Research conducted at the Central Washington University shows that adequate nutrition is essential to avoid the typical symptoms of exhaustion and hypoglycemia during high-intensity sporting games. Athletes talk about the physical effects of low blood sugar levels. These signs include fatigue, blurry vision, weakness in the muscles, and dizziness. In addition, they may also complain of slower mental faculties such as difficulty in thinking straight. This is a vital factor because the split-second decisions that athletes may have to take on the field can make a significant difference between winning or losing the game.
Recommended Optimum Nutrition Before the Game
Expert trainers recommend that athletes begin with optimum nutrition a day before with adequate hydration. The recommended quantity is 2 to 3 glasses before sleeping. In addition, athletes must drink 2 cups of water for every pound of weight they lose during the game.
The National Center of Biotechnical Information advises a detailed nutrition plan that includes:
- Carbohydrate-rich foods each day to stock up on reserves of glycogen
- Choosing one of these options: Eating a large meal 3 to 4 hours before the game/ a smaller meal 2 to 3 hours before the game/ taking a blended liquid and solid meal 1 to 2 hours before the game
- Carbohydrate-rich, low-fat snack less than 60 minutes before the start of the game (Avoid foods like peanut butter and cheese. Good options include chocolate milk that has low sugar and is rich in vitamins and minerals. Or, try 1 or 2 eggs or cottage cheese.)

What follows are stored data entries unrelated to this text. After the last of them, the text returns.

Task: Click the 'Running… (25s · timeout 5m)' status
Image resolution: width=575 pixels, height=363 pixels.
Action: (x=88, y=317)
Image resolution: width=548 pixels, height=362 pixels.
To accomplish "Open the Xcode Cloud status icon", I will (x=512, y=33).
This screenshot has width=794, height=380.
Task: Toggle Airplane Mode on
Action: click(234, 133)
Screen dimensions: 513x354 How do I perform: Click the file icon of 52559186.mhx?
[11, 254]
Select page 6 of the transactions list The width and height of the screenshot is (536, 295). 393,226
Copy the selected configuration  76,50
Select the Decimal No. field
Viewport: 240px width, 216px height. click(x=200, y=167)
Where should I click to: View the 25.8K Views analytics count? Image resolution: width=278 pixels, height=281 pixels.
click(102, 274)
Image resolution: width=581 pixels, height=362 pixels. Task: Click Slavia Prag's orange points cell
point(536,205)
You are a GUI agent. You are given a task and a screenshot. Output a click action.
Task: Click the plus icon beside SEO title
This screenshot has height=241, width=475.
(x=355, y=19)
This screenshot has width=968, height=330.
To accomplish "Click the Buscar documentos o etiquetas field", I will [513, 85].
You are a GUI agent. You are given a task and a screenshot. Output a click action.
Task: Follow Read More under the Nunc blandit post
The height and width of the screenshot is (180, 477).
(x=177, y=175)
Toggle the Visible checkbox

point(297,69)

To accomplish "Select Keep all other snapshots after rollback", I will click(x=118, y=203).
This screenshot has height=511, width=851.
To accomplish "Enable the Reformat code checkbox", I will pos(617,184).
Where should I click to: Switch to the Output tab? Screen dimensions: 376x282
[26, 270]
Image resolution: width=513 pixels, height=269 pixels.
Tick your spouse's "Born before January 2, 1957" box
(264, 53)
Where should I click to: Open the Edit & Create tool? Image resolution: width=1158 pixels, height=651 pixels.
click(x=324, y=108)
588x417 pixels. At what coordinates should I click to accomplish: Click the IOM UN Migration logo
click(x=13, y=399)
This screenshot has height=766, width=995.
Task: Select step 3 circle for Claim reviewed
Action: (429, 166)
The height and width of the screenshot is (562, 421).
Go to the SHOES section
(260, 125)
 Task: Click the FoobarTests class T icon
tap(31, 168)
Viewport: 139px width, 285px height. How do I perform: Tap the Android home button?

- Choose foods with low glycemic index such as beans, apples, yogurt, dry pasta without sauce, and power bars for meals eaten an hour or an hour and a half before the game
An optimum nutrition plan helps maximize performance. However, many athletes playing high-intensity sports cannot perform with filling meals because of the heaviness and jostling in the stomach. Such athletes may want to focus on eating well the day before.
An optimum nutrition plan helps maximize performance. However, many athletes playing high-intensity sports cannot perform with filling meals because of the heaviness and jostling in the stomach. Such athletes may want to focus on eating well the day before.